Bien que Volodymyr Zelensky ait nié que l’Ukraine soit à l’origine de ces raids, ceux-ci sont susceptibles de servir les intérêts de Kiev en amont de la contre-offensive.

  • Selon des documents des services de renseignement américains — faisant partie d’un ensemble plus vaste de rapports secret défense ayant fuité en avril —, le président ukrainien aurait suggéré lors d’une réunion en janvier dernier de « mener des frappes en Russie » et « d’occuper des villes frontalières russes » afin de « donner à Kiev un moyen de pression dans des négociations avec Moscou »6.
  • Selon l’analyste au Royal United Services Institute for Defence and Security Studies Neil Melvin, ces raids viseraient à contraindre l’armée russe à envoyer des renforts sur le territoire russe de manière à « créer des brèches » dans le dispositif russe7.
  • Plus globalement, ces attaques fragilisent la crédibilité du Kremlin dans ses capacités à conduire une invasion d’un pays frontalier tout en continuant à protéger ses frontières. Vladimir Poutine a décidé de ne pas convoquer de réunion d’urgence du Conseil de sécurité russe pour discuter des raids « probablement dans le but d’afficher sa confiance quant à la manière dont la Russie gère la situation », selon l’Institute for the Study of War.
Sources
  1. Andrew E. Kramer, Valerie Hopkins et Michael Schwirtz, « Anti-Kremlin Fighters Take War to Russian Territory for a Second Day », The New York Times, 24 mai 2023.

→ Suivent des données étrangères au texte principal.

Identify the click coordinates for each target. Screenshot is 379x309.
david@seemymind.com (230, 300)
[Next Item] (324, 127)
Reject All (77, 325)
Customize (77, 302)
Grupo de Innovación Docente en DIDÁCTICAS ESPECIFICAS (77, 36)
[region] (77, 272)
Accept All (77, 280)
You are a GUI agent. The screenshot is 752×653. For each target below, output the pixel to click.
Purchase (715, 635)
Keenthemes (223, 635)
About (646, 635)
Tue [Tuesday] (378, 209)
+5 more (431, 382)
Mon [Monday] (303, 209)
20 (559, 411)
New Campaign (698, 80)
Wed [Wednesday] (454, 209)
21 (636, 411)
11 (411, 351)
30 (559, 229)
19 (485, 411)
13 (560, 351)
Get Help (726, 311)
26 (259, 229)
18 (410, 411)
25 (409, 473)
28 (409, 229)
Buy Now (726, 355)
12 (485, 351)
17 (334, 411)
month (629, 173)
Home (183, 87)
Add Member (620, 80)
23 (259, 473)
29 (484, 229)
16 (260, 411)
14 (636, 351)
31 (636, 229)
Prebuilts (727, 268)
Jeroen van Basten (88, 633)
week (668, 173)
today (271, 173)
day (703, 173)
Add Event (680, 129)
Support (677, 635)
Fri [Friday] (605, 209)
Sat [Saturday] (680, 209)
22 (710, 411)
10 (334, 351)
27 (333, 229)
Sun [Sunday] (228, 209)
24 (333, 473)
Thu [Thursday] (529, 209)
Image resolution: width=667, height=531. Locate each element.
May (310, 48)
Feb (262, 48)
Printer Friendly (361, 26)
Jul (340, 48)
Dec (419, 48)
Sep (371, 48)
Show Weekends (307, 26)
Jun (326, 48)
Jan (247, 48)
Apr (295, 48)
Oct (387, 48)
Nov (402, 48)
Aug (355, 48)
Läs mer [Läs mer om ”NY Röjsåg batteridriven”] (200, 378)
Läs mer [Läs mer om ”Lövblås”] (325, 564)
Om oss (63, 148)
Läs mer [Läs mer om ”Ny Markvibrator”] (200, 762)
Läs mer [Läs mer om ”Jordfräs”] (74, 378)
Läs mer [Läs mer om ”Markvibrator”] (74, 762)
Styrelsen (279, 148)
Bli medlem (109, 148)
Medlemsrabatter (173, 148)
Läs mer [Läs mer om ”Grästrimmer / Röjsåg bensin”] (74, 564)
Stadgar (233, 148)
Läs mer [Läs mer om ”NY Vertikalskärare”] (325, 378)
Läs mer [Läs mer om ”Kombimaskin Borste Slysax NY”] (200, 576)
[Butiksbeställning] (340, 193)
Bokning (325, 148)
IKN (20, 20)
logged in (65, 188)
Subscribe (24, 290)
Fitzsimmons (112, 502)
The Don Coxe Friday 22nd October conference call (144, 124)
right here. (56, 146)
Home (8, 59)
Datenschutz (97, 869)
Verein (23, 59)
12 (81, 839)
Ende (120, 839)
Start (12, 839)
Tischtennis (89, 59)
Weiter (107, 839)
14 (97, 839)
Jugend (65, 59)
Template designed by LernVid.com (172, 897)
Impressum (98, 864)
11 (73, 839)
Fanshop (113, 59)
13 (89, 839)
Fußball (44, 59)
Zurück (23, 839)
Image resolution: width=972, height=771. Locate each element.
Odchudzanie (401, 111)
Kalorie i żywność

  2. Grace Mappes, Nicole Wolkov, Kateryna Stepanenko et Frederick W. Kagan, « Russian Offensive Campaign Assessment, May 23, 2023 », Institute for the Study of War.
  3. Message Telegram de ​​Пресс-служба Пригожина, 22 mai 2023.
  4. « Белгородская область потратила почти 10 млрд рублей на строительство защитных сооружений », Interfax, 27 février 2023.
  5. Thread Twitter de Jack’s House, 24 mai 2023.
  6. John Hudson et Isabelle Khurshudyan, « Zelensky, in private, plots bold attacks inside Russia, leak shows », The Washington Post, 13 mai 2023.
  7. Tom Balmforth et Anna Dabrowska, « Ukraine war : Belgorod incursion may stretch Russia’s defences », Reuters, 24 mai 2023.